Analyze Crash Reports

To review crashes, go to Bugsee’s dashboard. You’ll find videos of the interactions that caused crashes and the exact actions that led to each issue, which is useful for tracking hard-to-replicate bugs.

Bugsee in Action: Improving UI Testing

Imagine a user navigating through screens and using different controls. Bugsee records everything leading up to a crash, allowing you to:

• Identify the screen and action where the crash happened
• Understand the sequence of actions that triggered the crash
• Use the data to optimize UI elements, fix layouts, or address gesture issues

In addition to providing insights and additional context for the crashes or errors, Bugsee does the smart grouping of similar crashes and provides additional analytics.

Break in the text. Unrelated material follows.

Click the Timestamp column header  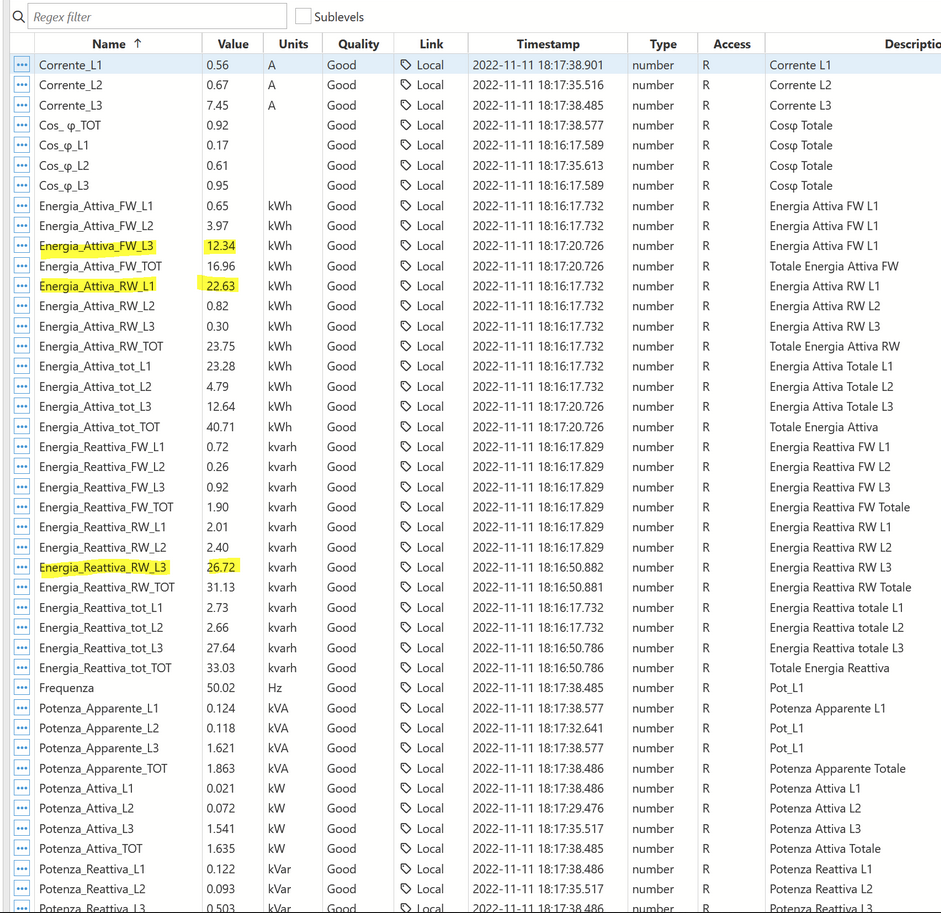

It may become tough to track trends as your app evolves (observe how specific behaviors or crashes appear or disappear from one version to another), when testing with device clouds the insights may help identify early issues that happen only on a specific type of device or an OS version.

Conclusion

Continuous testing is a powerful way to ensure Android app quality, reduce bugs, and speed up development. By using GitHub Actions and Bugsee, you can build an efficient testing pipeline that keeps your app stable and delivers a better user experience. GitHub Actions automates testing and reporting, while Bugsee provides detailed crash data to quickly resolve issues, keeping your app stable for end users.